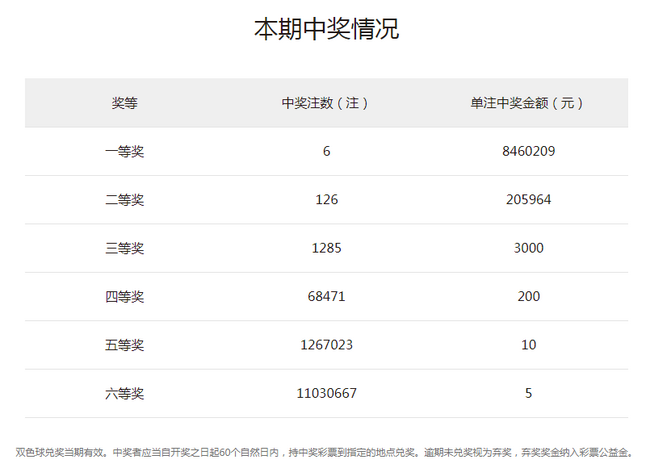Select the 奖等 column header
Viewport: 650px width, 468px height.
click(x=125, y=103)
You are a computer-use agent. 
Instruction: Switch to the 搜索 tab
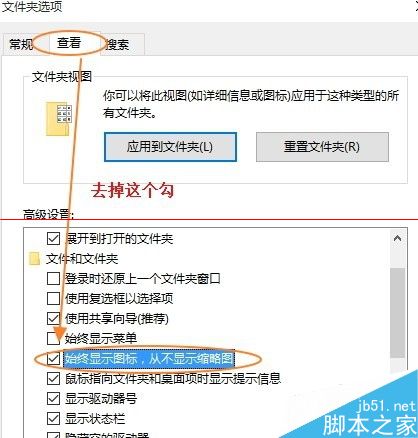click(x=117, y=44)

□ □ □

▸ ASSIGNMENT
Would you give again exactly the lines from the line containing "You are a computer-use agent." through the end of the listing, both ends included, without any pictures?

▸ RESPONSE BOX
You are a computer-use agent. 
Instruction: Switch to the 搜索 tab
click(x=117, y=44)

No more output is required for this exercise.